Saved entries:
◆ ◆ ◆

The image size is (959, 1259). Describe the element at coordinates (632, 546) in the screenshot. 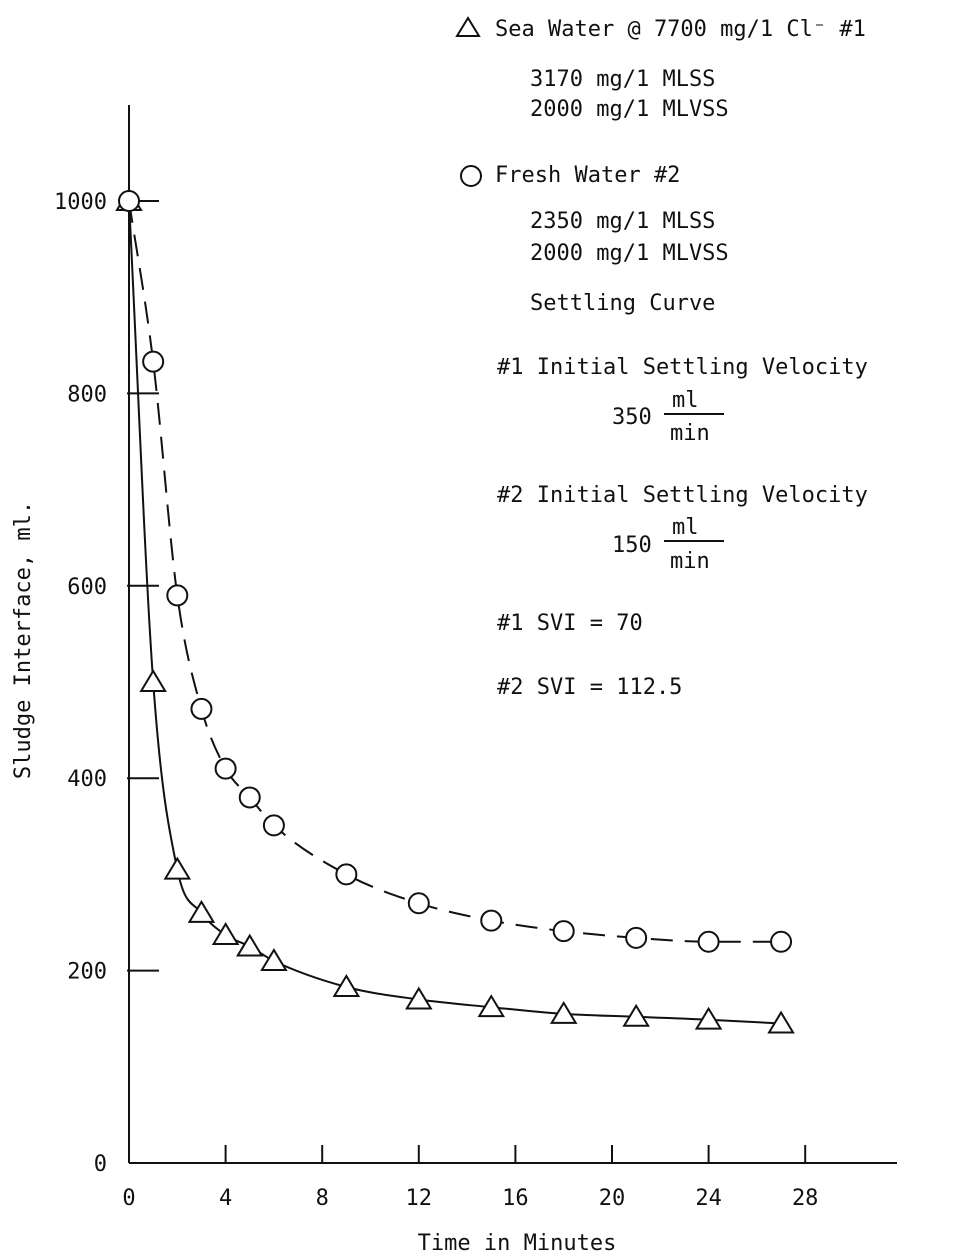

I see `velocity-2-value: 150` at that location.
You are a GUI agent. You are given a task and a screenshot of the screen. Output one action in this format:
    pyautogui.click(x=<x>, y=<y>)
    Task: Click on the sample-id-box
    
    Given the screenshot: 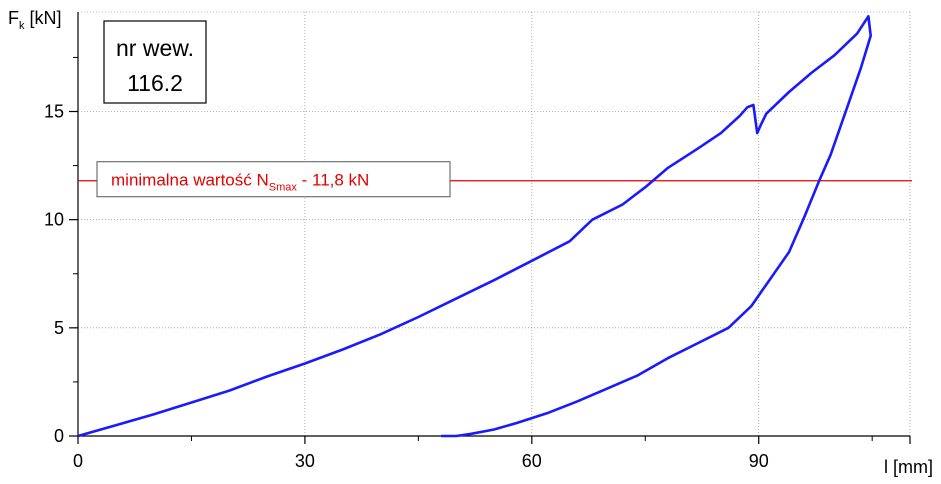 What is the action you would take?
    pyautogui.click(x=155, y=62)
    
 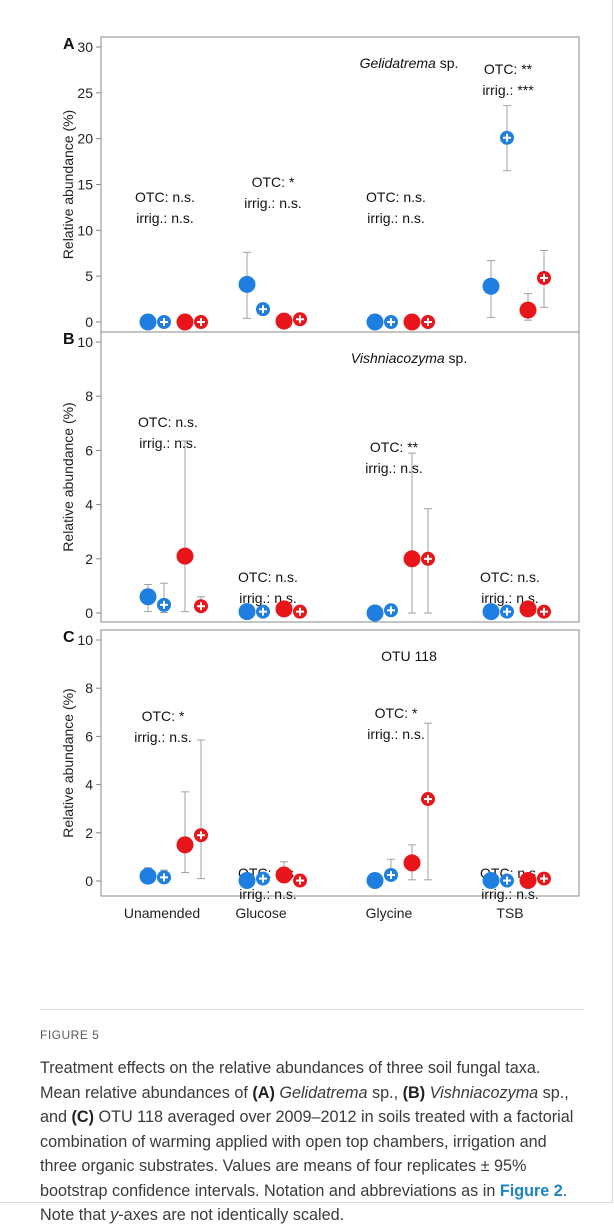 What do you see at coordinates (89, 276) in the screenshot?
I see `y-tick-label: 5` at bounding box center [89, 276].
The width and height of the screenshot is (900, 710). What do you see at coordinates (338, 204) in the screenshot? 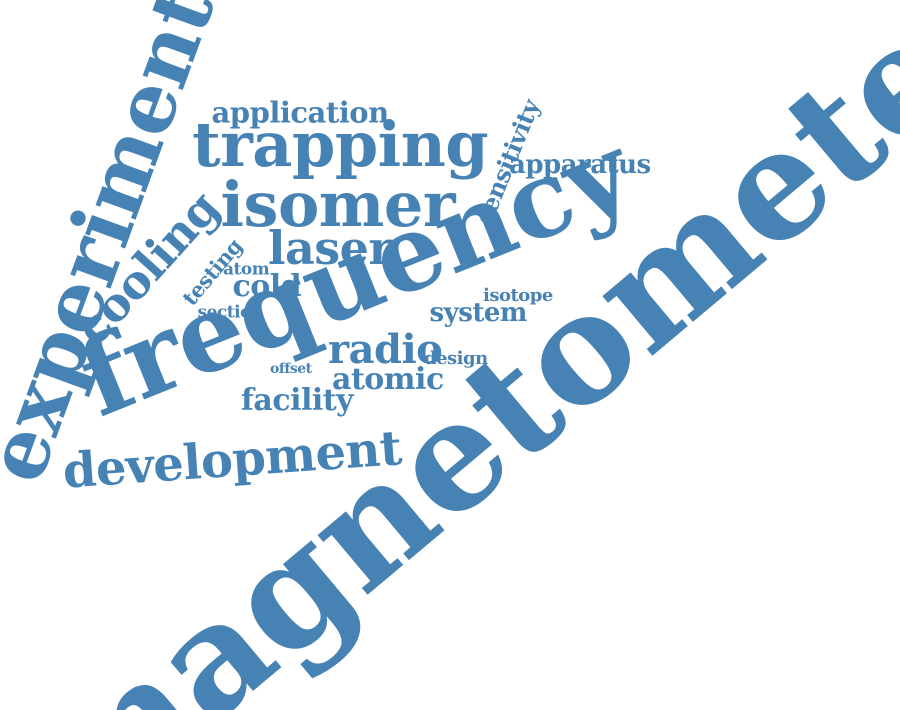
I see `word-isomer: isomer` at bounding box center [338, 204].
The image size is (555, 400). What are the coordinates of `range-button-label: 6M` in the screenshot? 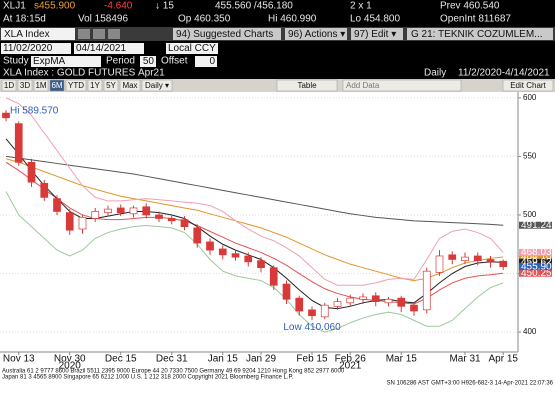 It's located at (56, 86).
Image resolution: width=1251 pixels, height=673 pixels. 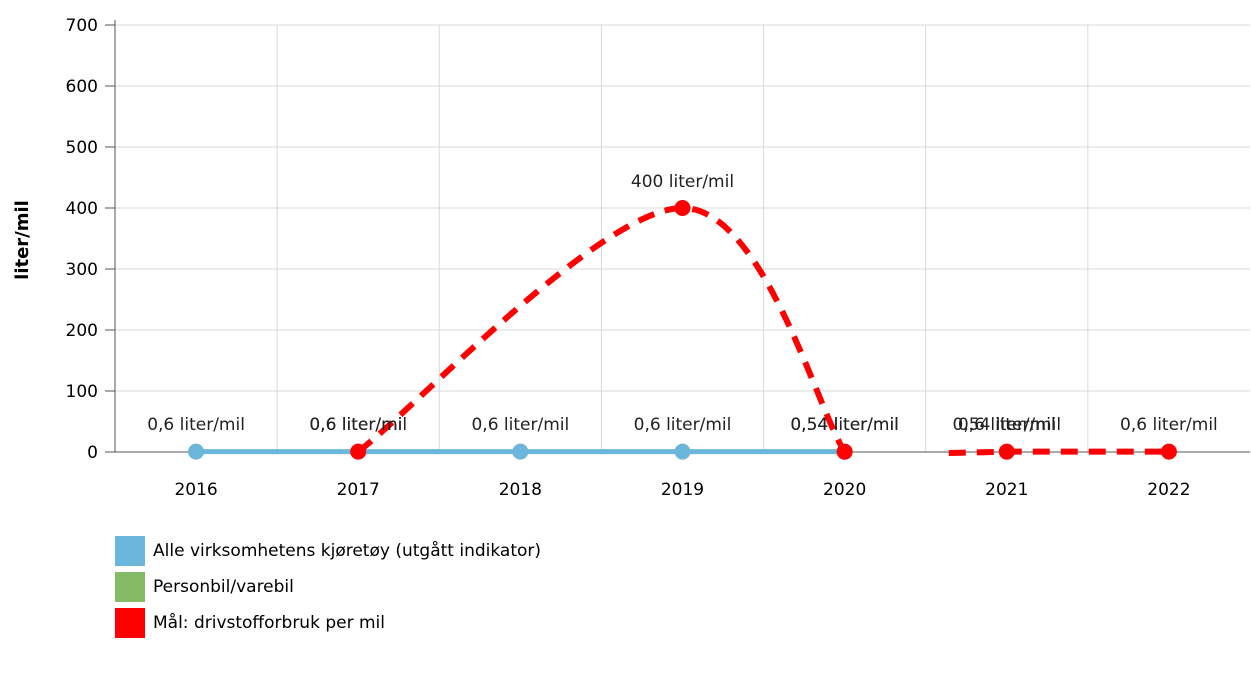 I want to click on point-maal-2021, so click(x=1006, y=452).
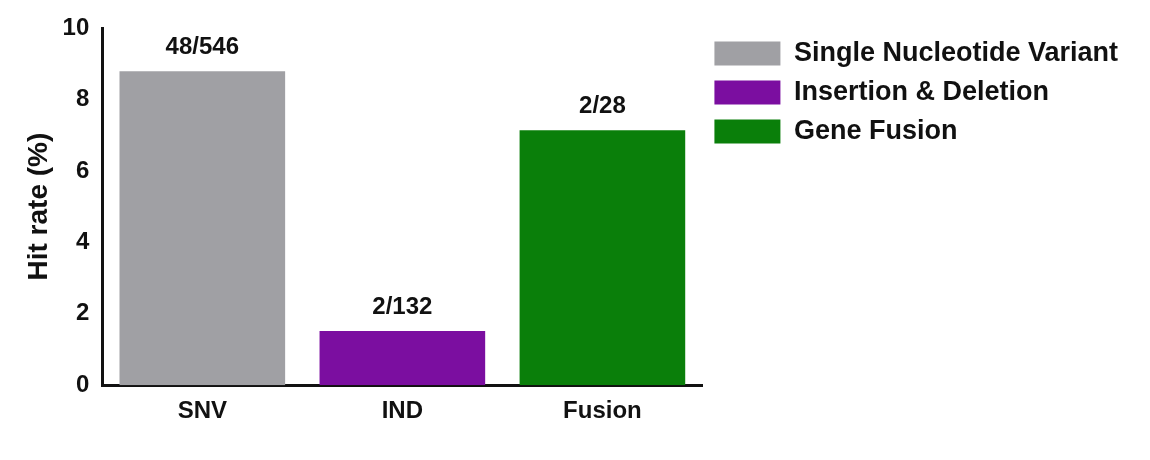 This screenshot has height=460, width=1150. I want to click on data-label: 48/546, so click(202, 45).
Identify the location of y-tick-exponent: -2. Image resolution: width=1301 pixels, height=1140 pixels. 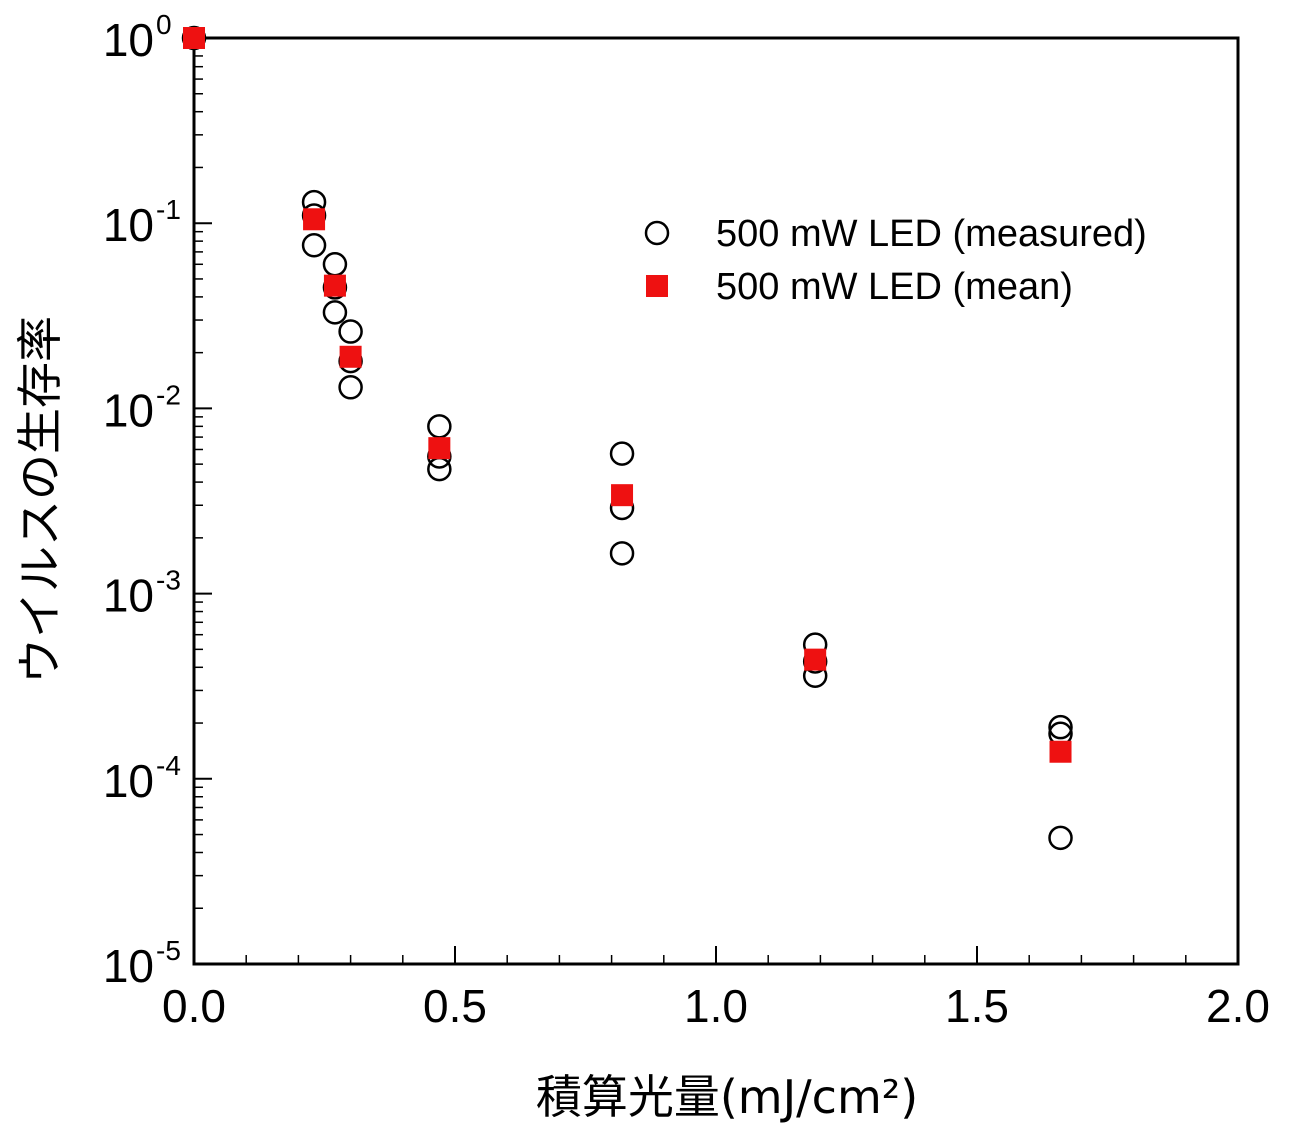
(168, 394).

◆ ◆ ◆

• [What you need to do]
Could you turn the entries, from the first line through the line containing "at that location.", into a Markdown table with columns Row and Line, skipping blank lines and leaving out the pictures?

• [Completed exercise]
| Row | Line |
|---|---|
| 1 | The image size is (959, 1259). Describe the element at coordinates (632, 546) in the screenshot.  |
| 2 | I see `velocity-2-value: 150` at that location. |